#### Records
⁂

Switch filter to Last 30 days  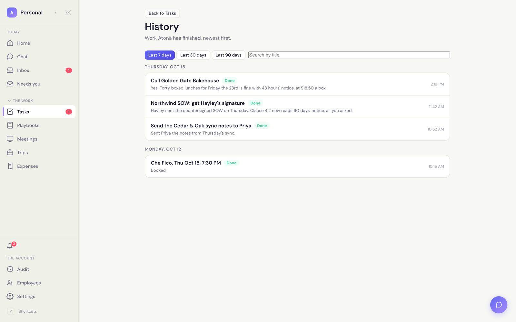point(193,55)
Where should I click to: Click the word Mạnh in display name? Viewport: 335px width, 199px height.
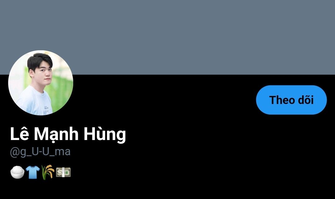pos(56,135)
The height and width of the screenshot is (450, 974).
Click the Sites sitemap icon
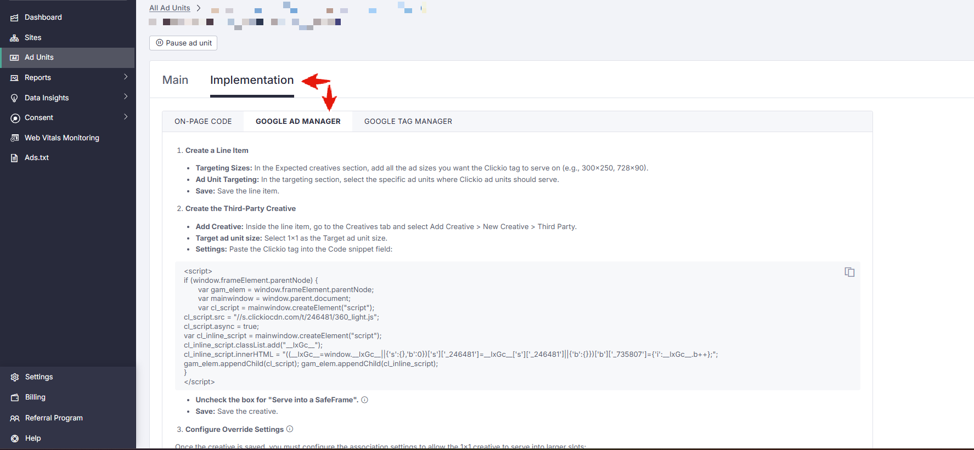click(x=14, y=38)
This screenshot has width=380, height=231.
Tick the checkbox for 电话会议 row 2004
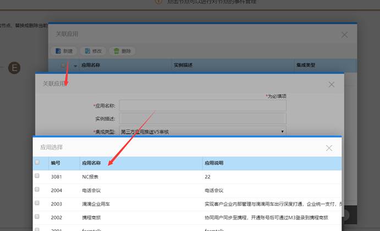[x=37, y=189]
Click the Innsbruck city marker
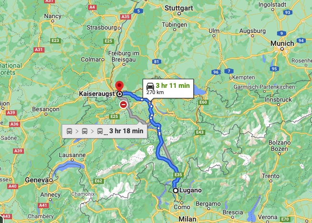312x223 pixels. pyautogui.click(x=279, y=105)
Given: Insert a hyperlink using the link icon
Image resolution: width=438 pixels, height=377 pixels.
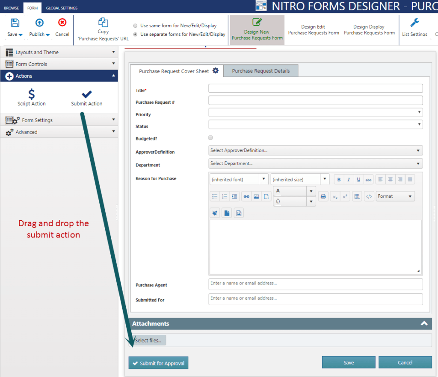Looking at the screenshot, I should tap(247, 196).
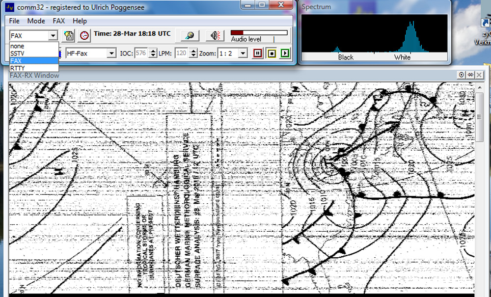Open the FAX menu
491x297 pixels.
59,21
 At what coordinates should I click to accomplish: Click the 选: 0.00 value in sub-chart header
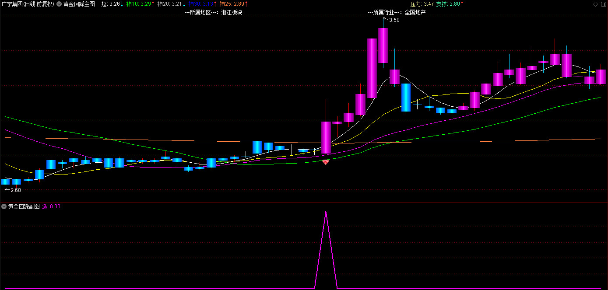tap(51, 206)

⁂

#### Work to be completed
Could you repeat exactly the lines from the one containing "Given: Insert a hyperlink using the link icon" through the last line of the records, both included, without the pictures?

#### Final answer
Given: Insert a hyperlink using the link icon
Image resolution: width=438 pixels, height=377 pixels.
Looking at the screenshot, I should tap(247, 196).
Open the FAX menu
491x297 pixels.
59,21
 At what coordinates should I click to accomplish: Click the 选: 0.00 value in sub-chart header
tap(51, 206)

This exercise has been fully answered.